_Task statement_
Every entry must be duplicated precisely as written.

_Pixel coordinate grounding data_
* * *

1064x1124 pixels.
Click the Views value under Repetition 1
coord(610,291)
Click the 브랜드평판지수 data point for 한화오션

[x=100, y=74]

* * *

_Completed exercise_
1064x1124 pixels.
Click the Views value under Repetition 1
coord(610,291)
Click the 브랜드평판지수 data point for 한화오션

[x=100, y=74]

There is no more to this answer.